EXERCISE PROMPT: Please return every line below that contains the string "text".

DATA:
● ● ●

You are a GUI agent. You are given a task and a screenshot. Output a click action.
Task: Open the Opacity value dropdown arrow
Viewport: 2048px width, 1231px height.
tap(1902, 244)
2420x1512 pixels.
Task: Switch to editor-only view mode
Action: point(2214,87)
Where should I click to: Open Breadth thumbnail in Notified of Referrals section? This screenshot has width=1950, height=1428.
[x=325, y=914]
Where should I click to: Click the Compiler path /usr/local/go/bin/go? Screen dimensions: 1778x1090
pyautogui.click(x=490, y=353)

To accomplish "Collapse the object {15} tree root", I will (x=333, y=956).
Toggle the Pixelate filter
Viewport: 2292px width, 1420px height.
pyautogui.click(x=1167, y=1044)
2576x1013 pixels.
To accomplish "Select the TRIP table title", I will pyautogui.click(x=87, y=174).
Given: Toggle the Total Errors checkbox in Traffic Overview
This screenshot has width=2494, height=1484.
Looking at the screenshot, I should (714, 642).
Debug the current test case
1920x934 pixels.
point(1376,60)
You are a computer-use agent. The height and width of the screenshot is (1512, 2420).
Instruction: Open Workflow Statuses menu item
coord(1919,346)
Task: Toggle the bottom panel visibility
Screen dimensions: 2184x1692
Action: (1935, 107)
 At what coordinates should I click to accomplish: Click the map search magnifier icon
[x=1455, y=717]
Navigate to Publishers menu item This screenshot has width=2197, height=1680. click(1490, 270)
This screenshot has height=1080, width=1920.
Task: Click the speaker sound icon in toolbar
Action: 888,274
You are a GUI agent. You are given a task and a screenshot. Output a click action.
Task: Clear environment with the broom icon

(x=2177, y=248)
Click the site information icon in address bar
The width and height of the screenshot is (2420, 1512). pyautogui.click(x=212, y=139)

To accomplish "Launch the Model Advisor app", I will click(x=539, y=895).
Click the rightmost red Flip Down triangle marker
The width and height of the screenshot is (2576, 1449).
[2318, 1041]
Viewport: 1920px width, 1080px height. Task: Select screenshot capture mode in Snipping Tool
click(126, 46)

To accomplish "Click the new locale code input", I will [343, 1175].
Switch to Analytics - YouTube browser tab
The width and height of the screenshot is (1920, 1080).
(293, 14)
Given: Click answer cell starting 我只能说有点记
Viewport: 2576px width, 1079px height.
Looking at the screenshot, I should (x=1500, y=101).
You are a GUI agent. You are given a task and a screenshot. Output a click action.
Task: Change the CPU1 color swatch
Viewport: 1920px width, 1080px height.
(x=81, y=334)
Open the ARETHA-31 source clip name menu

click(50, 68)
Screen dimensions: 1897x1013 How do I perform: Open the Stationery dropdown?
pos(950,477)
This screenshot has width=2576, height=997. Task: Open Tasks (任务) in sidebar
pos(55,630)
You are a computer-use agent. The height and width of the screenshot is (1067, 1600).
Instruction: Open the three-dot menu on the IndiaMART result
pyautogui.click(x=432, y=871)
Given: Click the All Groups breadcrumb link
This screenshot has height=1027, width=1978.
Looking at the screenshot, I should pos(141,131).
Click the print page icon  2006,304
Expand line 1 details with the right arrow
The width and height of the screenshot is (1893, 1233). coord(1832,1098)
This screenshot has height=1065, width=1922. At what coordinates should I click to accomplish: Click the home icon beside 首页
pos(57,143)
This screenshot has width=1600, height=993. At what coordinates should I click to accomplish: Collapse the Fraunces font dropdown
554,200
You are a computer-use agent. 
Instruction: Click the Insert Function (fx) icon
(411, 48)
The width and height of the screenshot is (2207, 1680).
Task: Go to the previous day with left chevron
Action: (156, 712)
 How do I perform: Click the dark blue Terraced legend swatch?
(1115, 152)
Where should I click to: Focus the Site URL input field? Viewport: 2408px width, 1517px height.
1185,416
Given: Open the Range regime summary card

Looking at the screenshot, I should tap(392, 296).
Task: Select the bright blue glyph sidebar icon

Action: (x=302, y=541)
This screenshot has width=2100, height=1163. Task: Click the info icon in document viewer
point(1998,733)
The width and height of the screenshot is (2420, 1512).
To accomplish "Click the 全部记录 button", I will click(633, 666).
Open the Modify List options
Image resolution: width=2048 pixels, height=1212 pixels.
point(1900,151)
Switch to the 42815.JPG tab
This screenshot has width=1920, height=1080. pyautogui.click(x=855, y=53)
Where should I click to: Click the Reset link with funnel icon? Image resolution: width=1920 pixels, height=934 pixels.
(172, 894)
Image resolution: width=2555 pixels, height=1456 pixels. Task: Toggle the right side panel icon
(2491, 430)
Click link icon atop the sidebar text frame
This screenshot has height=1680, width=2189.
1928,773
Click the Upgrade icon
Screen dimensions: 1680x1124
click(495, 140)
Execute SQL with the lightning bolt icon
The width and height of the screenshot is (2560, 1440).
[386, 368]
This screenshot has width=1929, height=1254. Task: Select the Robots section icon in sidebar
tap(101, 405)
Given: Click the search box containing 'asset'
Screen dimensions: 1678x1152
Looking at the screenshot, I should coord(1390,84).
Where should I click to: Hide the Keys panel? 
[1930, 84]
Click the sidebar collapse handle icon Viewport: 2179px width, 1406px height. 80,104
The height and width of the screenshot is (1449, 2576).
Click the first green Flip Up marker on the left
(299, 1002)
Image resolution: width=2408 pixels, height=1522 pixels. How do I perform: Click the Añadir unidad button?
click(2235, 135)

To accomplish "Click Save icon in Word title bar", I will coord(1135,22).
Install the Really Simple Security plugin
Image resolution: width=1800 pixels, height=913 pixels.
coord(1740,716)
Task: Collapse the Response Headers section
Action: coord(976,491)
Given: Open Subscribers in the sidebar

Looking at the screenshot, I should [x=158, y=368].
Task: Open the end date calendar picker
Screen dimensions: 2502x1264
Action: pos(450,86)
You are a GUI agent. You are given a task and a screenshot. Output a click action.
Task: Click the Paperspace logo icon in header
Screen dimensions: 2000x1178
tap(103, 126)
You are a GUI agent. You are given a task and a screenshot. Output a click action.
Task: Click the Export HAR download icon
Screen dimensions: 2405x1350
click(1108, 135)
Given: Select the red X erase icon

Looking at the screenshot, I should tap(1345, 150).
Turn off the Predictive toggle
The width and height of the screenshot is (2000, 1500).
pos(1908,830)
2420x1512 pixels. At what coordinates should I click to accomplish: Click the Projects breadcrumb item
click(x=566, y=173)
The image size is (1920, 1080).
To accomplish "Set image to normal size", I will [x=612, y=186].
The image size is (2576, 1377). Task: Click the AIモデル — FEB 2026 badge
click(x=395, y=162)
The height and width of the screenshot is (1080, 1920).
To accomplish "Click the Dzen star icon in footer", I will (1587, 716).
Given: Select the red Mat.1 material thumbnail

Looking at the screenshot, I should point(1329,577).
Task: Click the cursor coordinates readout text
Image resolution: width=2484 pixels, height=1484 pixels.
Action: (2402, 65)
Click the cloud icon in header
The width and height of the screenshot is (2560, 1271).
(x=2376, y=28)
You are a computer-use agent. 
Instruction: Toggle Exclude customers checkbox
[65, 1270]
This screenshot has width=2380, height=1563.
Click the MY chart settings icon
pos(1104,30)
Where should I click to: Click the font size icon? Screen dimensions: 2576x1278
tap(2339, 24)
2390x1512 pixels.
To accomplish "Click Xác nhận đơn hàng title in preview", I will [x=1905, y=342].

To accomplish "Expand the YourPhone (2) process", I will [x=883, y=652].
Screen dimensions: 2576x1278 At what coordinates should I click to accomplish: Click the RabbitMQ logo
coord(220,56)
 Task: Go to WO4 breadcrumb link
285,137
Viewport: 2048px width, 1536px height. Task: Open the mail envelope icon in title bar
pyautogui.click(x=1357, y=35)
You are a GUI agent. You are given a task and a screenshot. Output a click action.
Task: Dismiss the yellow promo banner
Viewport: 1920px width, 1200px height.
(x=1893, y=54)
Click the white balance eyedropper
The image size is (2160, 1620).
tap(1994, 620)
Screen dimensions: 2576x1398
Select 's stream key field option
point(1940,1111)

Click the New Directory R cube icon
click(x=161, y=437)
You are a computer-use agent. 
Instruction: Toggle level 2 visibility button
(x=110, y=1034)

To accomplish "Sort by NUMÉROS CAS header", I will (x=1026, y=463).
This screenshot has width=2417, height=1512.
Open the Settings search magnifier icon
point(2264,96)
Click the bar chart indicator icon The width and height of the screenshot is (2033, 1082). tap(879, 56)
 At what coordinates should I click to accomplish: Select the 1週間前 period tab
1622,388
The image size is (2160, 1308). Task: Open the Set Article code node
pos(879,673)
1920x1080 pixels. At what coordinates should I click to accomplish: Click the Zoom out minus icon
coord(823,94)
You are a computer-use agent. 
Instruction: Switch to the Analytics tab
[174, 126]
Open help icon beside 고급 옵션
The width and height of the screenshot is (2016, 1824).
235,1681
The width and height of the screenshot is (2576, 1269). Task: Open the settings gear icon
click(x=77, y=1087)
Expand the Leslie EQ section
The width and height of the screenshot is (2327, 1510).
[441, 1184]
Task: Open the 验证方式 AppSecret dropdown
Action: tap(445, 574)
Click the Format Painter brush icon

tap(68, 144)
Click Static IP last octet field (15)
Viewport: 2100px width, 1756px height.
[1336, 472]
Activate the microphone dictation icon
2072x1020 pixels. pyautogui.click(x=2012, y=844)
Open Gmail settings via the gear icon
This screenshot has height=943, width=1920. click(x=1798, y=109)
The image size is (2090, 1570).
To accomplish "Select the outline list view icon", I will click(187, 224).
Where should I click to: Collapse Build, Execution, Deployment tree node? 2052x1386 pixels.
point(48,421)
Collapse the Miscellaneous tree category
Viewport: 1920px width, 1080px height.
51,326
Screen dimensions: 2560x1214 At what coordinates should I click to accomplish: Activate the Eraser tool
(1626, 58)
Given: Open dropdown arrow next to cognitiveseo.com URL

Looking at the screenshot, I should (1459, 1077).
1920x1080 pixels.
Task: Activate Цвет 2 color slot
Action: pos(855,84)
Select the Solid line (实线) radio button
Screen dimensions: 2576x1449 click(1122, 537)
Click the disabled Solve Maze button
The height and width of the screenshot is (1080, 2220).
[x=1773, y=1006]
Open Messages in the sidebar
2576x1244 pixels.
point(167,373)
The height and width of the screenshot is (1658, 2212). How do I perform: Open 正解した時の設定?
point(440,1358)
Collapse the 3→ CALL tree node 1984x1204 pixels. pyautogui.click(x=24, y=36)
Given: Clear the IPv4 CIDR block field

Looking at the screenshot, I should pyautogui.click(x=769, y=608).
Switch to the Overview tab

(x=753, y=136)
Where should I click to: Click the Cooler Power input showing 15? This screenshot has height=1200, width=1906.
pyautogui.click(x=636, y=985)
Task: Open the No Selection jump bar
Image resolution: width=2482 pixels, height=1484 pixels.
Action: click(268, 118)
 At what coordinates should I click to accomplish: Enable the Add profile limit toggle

● ● ●

RESPONSE TO THE TASK:
Click link icon atop the sidebar text frame
Task: Click the cursor coordinates readout text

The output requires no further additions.